Comment concilier présomption d'innocence et prévention ? Notre fédération a eu à connaître d'un directeur d'école suspendu pendant 47 mois, avant d'être relaxé par la cour d'appel des accusations à caractère sexuel dont il était l'objet de la part d'une dizaine de familles. À l'époque, le ministre de l'éducation nationale était Gilles de Robien. Nous avons demandé que la loi soit modifiée, et nous n'avons obtenu gain de cause qu'il y a deux ans, au travers de l'amendement que j'ai évoqué : désormais, les professionnels suspendus parce qu'ils sont mis en cause dans une affaire, pas nécessairement à caractère sexuel, peuvent être affectés à un autre poste qui ne les expose pas au contact des enfants. C'est un progrès.

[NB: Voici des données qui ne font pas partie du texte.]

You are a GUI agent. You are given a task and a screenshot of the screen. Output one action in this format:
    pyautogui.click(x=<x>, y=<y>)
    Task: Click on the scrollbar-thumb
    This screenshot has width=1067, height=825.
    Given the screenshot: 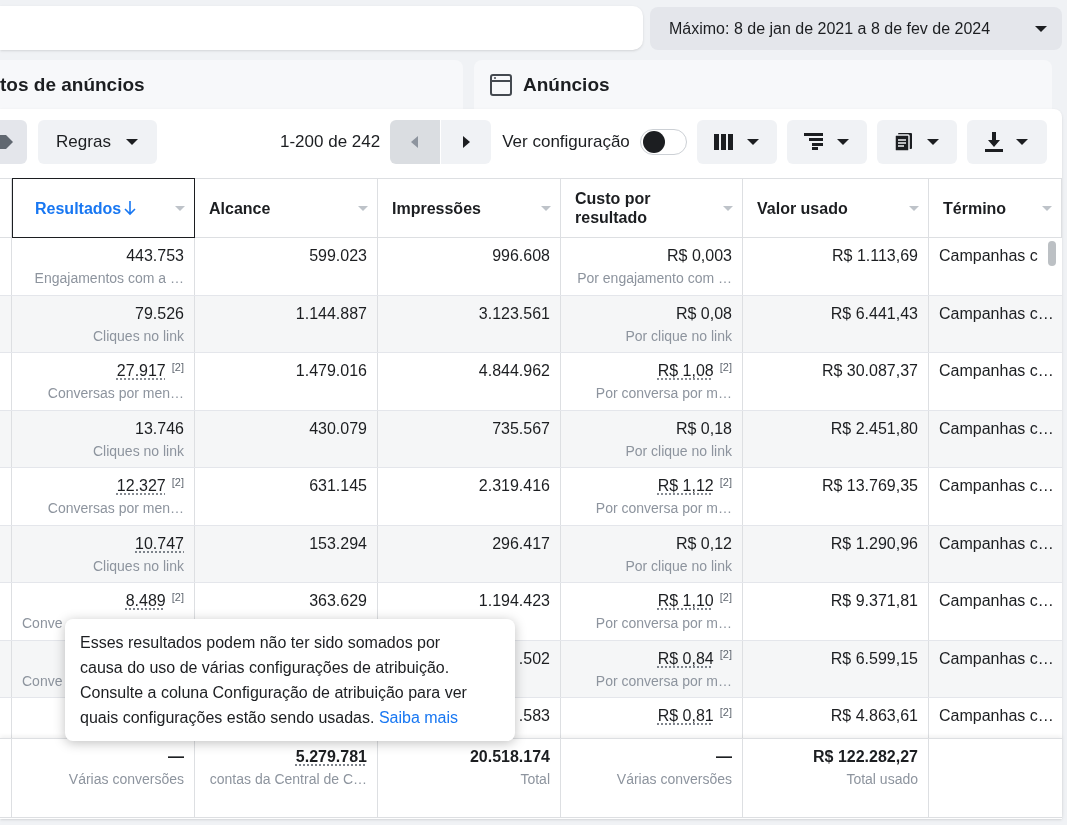 What is the action you would take?
    pyautogui.click(x=1052, y=254)
    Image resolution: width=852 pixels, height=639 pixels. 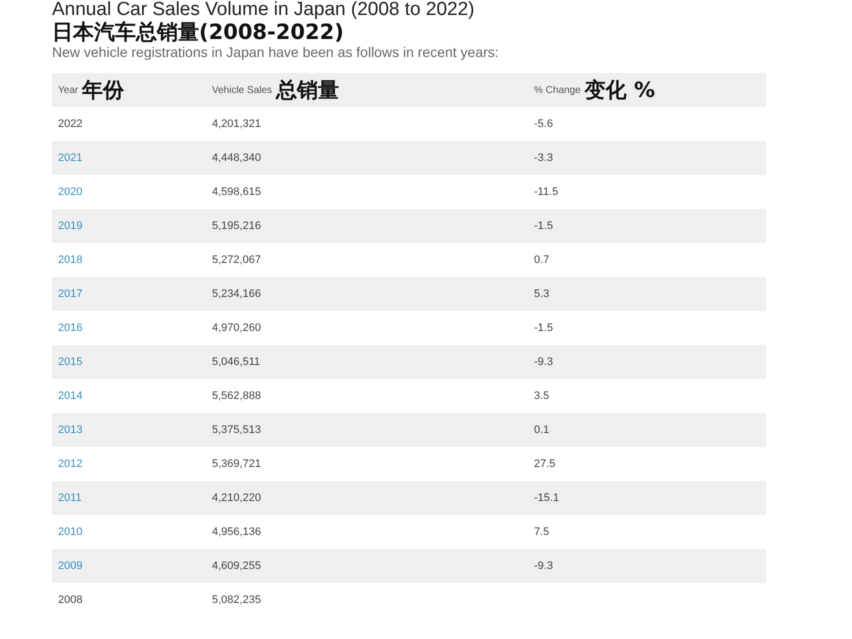 I want to click on table-cell: 2008, so click(x=70, y=600).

Il faut regarder si les préconisations de la commission d'enquête parlementaire sur l'affaire d'Outreau ont été appliquées. Son président André Vallini disait qu'en France, les principes sont exemplaires : la présomption d'innocence est inscrite en lettres d'or dans notre code de procédure pénale, la détention provisoire est l'exception, la liberté est la règle... Hélas, la réalité est parfois loin des principes et, trop souvent, la présomption d'innocence cède le pas devant la présomption de culpabilité. Dans ses recommandations, M. Vallini insistait sur le recueil de la parole de l'enfant, le rôle des experts - qui, dans l'affaire d'Outreau, se sont tous trompés, ont été pareillement manipulés - et la formation des enquêteurs. Or tous les commissariats et gendarmeries ne sont pas encore dotés de fonctionnaires chargés de recueillir la parole des enfants et formés à le faire ; les moyens manquent - parfois, la caméra tombe en panne. Et les droits de la défense doivent être respectés.
L'affaire d'Outreau nous a enseigné que l'enfant mineur peut malheureusement mentir, être instrumentalisé ou manipulé, sa parole peut être déformée, il peut même en être prisonnier. Il agit parfois sous l'influence de sa famille et est alors pris dans un conflit de loyauté. Il peut accuser de faits réels une personne innocente pour protéger un parent qu'il ne veut ou ne peut accuser. Tout cela est heureusement rare. Mais lorsqu'un enseignant est victime de dénonciation, les dégâts sont considérables : l'Éducation nationale ouvre le parapluie et suspend l'enseignant. C'est peut-être un bien pour l'enfant, mais une catastrophe s'il est innocent.